I'll be honest, I wasn't a Sex and the City fan before seeing Sex and the City 2. I'll admit that I'm not the film's intended target audience, and never took to the first movie, though I respect the show. Now that I've gotten that out of the way, I want to make it clear that I'm reviewing this film based on its cinematic merits, not through the rosy eyes of a fan, and not through the red vision of a hater.
Basically, Sex and the City 2 is a sequel nobody needed. It didn't need to be made, especially within the context of the series, and nobody needs to see it. Beyond being a rehash of the characters everyone has grown to love, it's a mere shell of a movie compared to the first film, which in it's own right was a flimsy carbon copy of the original show.
The film begins with the marriage of Stanford (Willie Garson) and Anthony (Mario Cantone), where Samantha (Kim Cattrall) manages to land an all expense paid trip to Abu Dhabi, but refuses to go without her friends. That wouldn't be so hard to swallow if it was, say, the first ten minutes of the film, but no, this plot device takes an entire half hour to unfold. And as if that wasn't painful enough, the repetition of the words "gay marriage" could make your head spin.
Either way, Samantha scores the tickets and convinces her girlfriends to come along, which isn't exactly a tall order; Carrie (Sarah Jessica Parker) is already having marital problems with Mr. Big (Chris Noth), Charlotte (Kristin Davis) can't stand her excessively loud children, and Miranda (Cynthia Nixon) is having problems at work. So it's off to the Middle East!
From that point, it's an additional 2 hours of bad Arab jokes, stale sexual innuendo, and prodding at middle-aged life. It's exactly what the show skirted around- a bloated and purposeless exercise in vanity and being spoiled, passed off as a story about friendship. From the moment the girls step outside New York City, it should be clear that the film breaks all the rules the series set. And you thought seeing Carrie get married was the last straw?
From Carrie yelling at Mr. Big about buying her a television instead of jewelry for their anniversary to a climactic chase brought on by the overwhelming desire to not fly coach, the chicness of the girls' pompous lifestyle wears down to reveal them as nothing more than obnoxious spoiled brats. It's a calling card as to why everyone hates America, and with the Arab element, I'll be surprised if someone doesn't declare jihad on Sarah Jessica Parker.

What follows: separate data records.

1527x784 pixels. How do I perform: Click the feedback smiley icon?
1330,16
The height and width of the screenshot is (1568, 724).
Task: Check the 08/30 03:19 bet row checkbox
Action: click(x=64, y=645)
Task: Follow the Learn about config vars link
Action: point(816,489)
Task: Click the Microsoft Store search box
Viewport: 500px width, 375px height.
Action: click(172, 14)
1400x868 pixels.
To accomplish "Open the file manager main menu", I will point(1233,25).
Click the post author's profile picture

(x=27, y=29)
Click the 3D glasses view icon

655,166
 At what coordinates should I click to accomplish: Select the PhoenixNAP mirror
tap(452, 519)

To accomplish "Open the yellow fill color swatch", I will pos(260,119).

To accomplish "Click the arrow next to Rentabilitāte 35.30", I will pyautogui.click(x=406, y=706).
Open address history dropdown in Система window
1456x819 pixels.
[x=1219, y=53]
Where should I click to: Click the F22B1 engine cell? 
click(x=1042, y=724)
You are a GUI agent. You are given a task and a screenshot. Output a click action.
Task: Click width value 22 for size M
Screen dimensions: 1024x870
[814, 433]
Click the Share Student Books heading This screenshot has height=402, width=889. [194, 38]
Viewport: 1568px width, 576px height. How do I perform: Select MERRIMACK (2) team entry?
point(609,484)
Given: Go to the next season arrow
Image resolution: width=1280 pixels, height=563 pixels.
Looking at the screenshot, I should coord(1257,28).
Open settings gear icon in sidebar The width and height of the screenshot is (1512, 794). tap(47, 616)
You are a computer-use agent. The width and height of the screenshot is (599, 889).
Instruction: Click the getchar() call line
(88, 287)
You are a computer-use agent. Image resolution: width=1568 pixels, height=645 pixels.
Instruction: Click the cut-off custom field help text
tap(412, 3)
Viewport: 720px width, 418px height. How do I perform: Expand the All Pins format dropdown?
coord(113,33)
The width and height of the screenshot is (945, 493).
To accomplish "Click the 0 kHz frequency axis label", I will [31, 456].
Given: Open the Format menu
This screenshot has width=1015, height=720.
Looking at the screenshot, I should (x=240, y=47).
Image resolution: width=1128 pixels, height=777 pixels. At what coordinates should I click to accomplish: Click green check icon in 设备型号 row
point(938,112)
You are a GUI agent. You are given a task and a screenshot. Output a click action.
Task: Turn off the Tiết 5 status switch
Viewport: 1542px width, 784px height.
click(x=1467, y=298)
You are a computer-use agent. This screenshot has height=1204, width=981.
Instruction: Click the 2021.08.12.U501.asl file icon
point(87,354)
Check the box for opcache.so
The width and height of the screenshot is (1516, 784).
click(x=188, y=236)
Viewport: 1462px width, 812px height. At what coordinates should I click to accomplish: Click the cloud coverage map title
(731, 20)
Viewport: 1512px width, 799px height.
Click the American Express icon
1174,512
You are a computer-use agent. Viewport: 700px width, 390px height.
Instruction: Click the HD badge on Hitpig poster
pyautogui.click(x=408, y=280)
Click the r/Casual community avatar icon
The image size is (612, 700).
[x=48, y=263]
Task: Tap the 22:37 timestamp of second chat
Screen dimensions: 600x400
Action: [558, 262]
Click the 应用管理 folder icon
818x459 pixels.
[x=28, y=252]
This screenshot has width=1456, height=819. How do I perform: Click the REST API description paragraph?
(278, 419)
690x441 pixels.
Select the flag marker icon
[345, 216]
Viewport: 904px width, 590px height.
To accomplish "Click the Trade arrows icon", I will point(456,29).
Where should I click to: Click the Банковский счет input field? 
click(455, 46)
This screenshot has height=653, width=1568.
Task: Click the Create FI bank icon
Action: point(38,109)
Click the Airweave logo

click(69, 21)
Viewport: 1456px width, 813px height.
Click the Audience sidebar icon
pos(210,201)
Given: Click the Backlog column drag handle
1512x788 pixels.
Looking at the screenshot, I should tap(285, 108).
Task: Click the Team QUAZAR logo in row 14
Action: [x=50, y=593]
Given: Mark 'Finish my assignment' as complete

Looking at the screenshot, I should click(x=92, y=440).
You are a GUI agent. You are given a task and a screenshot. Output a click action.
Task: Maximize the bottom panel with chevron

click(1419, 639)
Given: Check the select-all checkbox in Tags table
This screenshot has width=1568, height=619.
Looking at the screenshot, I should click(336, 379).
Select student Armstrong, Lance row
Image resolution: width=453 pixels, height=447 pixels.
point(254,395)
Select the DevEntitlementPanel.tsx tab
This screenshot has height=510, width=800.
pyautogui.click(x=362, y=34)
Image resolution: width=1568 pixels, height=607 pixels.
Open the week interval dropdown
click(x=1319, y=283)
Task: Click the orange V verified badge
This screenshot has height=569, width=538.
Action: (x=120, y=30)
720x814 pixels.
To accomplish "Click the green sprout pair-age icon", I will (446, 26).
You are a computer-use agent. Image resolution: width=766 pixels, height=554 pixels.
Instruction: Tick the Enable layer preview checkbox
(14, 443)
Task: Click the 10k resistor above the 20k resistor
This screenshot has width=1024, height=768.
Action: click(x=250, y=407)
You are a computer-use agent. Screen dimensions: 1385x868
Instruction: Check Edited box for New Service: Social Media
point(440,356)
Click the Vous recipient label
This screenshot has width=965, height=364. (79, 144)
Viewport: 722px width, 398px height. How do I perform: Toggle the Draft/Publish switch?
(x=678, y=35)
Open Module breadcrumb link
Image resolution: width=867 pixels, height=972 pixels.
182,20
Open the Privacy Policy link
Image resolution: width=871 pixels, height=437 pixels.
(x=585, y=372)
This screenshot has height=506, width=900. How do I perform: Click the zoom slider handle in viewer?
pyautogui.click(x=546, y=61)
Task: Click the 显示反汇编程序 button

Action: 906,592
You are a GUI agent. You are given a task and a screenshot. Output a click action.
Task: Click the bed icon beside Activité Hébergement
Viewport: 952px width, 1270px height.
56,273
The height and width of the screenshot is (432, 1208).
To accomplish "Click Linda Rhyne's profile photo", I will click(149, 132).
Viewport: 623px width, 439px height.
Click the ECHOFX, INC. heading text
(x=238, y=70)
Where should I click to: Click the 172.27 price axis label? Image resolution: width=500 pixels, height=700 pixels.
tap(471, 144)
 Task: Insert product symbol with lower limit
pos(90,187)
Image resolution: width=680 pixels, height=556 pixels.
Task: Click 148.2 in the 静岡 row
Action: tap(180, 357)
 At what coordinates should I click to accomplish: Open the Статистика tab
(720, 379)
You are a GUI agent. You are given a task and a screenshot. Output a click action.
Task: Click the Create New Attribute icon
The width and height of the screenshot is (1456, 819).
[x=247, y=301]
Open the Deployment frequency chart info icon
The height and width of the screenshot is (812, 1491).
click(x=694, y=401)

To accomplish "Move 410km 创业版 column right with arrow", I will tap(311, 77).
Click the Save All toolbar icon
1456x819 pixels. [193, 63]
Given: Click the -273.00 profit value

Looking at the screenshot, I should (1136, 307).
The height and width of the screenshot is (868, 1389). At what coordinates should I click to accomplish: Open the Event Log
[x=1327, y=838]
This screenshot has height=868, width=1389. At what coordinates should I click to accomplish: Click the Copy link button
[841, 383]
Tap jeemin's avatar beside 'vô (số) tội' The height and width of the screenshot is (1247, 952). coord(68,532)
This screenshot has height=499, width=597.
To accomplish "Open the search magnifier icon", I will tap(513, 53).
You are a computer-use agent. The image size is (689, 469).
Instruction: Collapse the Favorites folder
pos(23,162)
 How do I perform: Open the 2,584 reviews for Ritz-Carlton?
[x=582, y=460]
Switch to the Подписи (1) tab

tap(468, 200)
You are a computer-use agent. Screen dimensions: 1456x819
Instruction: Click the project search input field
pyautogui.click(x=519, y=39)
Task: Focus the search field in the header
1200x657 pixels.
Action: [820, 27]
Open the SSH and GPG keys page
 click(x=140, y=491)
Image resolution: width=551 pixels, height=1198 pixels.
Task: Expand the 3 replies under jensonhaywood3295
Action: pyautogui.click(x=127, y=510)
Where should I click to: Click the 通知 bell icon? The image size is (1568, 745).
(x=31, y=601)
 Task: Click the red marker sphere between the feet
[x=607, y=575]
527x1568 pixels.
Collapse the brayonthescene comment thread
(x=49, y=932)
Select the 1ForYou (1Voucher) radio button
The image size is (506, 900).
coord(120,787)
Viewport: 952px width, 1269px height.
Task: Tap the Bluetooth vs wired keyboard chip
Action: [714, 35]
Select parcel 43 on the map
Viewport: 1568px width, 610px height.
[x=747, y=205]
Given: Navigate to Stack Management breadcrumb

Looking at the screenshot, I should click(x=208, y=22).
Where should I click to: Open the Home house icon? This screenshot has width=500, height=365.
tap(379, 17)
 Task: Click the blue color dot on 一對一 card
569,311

Maybe that's a little harsh, but the fact remains that Sex and the City 2 is a model of excess- excessively long, excessively vapid, and excessively unnecessary. It's so abundantly clear that it's a shameless cash-in that it makes me want to slap whoever is in charge at HBO. But then again, they didn't make this movie to tell a good story, only to make money, which it most certainly will. Even this review (or any other negative review the film garners for that matter) won't keep the crowds away, but those of you expecting the fun, laughs, and sexiness of the original series will be sorely disappointed in this tasteless imitation of Sex and the City.